<<<<

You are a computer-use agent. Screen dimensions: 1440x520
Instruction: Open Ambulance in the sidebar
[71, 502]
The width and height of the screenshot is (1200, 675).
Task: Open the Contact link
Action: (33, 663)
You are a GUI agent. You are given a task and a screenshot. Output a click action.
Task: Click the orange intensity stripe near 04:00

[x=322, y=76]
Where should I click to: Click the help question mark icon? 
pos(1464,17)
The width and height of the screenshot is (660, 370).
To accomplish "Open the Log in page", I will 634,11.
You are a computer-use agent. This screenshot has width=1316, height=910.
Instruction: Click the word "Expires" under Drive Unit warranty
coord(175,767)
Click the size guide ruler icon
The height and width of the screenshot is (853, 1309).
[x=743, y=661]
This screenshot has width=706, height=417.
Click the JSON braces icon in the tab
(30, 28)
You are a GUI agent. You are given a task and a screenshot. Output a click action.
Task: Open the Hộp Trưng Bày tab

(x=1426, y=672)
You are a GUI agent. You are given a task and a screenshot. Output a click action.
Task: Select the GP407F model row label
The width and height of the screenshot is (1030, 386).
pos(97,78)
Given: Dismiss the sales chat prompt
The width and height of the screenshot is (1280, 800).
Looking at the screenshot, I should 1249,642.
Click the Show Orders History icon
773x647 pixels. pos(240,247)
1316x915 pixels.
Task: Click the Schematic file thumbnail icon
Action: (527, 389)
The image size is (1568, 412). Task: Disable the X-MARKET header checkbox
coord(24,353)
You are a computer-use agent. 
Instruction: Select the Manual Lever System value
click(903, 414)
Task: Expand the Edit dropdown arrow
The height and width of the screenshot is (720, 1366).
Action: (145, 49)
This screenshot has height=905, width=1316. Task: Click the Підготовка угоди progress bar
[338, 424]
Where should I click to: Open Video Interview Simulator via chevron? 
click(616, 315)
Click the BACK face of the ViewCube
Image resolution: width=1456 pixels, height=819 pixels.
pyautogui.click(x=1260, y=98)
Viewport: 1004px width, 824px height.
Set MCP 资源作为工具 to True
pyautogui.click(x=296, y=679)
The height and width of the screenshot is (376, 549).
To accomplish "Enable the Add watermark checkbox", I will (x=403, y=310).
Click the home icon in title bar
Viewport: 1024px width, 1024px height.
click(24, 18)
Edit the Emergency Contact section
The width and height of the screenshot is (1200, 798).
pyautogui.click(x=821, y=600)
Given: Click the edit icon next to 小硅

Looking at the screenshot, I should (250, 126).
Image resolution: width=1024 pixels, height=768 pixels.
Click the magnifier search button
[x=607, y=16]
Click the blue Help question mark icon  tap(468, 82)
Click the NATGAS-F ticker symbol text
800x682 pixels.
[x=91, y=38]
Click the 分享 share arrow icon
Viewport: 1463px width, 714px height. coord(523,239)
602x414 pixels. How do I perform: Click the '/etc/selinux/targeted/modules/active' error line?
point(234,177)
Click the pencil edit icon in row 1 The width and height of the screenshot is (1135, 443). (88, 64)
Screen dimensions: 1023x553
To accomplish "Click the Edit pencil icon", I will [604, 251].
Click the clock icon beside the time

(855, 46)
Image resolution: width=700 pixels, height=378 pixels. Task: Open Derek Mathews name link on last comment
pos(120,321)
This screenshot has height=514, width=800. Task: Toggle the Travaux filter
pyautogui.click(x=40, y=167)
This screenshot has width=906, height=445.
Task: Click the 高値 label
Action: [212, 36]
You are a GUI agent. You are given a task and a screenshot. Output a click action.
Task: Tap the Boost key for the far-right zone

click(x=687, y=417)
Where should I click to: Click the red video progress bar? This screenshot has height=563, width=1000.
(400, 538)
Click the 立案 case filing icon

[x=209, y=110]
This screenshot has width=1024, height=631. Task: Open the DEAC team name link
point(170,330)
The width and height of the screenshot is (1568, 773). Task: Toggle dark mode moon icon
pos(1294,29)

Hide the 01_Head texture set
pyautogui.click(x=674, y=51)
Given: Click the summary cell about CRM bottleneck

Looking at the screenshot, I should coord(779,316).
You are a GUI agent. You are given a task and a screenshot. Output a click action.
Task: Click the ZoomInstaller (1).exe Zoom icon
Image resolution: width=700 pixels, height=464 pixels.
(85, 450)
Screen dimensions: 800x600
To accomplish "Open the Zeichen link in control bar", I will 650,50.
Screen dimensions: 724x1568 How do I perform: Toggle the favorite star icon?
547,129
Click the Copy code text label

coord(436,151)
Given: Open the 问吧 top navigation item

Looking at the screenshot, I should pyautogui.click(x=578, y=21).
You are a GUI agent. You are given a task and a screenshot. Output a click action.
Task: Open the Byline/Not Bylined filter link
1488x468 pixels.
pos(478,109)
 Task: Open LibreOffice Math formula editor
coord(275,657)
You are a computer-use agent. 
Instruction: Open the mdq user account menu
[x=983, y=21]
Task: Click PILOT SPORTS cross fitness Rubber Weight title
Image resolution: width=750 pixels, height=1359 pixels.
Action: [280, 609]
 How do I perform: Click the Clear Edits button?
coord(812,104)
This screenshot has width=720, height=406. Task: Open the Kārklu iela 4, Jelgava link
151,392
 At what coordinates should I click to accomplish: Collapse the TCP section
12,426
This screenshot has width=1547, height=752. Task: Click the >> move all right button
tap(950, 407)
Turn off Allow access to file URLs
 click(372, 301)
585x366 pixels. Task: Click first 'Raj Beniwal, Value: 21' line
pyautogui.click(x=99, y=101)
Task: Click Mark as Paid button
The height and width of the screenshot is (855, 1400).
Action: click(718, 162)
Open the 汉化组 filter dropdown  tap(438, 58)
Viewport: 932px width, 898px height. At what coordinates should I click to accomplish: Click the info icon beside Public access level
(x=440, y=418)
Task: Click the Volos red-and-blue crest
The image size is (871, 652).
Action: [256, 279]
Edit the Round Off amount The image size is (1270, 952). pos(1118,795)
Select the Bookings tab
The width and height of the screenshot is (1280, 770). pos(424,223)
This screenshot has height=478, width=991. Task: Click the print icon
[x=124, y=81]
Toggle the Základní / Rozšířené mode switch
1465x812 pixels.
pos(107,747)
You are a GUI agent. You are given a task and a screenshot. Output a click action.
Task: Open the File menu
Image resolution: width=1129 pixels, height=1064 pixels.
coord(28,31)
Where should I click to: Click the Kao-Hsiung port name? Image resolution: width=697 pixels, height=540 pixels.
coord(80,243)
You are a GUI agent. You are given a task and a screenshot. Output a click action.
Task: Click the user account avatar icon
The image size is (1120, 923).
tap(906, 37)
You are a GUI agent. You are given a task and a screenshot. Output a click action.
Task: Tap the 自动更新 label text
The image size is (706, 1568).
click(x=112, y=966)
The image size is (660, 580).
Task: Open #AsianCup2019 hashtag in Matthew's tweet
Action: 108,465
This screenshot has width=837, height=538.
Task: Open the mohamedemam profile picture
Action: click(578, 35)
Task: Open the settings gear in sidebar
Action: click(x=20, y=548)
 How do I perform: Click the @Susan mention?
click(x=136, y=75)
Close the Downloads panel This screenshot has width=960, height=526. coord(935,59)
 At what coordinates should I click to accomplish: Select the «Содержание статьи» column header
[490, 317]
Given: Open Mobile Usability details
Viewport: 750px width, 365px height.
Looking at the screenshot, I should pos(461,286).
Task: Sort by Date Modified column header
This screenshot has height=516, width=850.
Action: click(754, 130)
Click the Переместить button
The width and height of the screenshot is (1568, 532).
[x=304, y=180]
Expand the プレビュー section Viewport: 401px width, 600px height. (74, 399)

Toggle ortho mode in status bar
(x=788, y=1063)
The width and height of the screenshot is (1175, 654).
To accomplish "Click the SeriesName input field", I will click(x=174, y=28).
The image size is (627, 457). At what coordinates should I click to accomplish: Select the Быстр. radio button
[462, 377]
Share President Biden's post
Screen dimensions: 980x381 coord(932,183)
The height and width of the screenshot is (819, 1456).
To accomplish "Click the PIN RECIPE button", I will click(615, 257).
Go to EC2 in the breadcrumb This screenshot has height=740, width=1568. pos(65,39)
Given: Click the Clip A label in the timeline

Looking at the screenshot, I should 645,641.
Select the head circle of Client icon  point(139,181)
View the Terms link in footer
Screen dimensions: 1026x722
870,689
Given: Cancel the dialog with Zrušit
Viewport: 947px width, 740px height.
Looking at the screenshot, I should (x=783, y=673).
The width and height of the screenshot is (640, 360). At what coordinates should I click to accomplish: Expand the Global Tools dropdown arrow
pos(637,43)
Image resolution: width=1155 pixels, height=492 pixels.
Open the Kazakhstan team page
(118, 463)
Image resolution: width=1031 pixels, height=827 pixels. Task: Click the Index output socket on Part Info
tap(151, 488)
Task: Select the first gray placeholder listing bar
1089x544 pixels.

>>>>

■ ASSIGNED TASK
Could you reproduce exactly the lines of the entries above, from the one with "Task: Expand the Edit dropdown arrow" through the one with "The height and width of the screenshot is (376, 549).", and nothing else?

■ RESULT BELOW
Task: Expand the Edit dropdown arrow
The height and width of the screenshot is (720, 1366).
Action: (145, 49)
This screenshot has height=905, width=1316. Task: Click the Підготовка угоди progress bar
[338, 424]
Where should I click to: Open Video Interview Simulator via chevron? 
click(616, 315)
Click the BACK face of the ViewCube
Image resolution: width=1456 pixels, height=819 pixels.
pyautogui.click(x=1260, y=98)
Viewport: 1004px width, 824px height.
Set MCP 资源作为工具 to True
pyautogui.click(x=296, y=679)
The height and width of the screenshot is (376, 549).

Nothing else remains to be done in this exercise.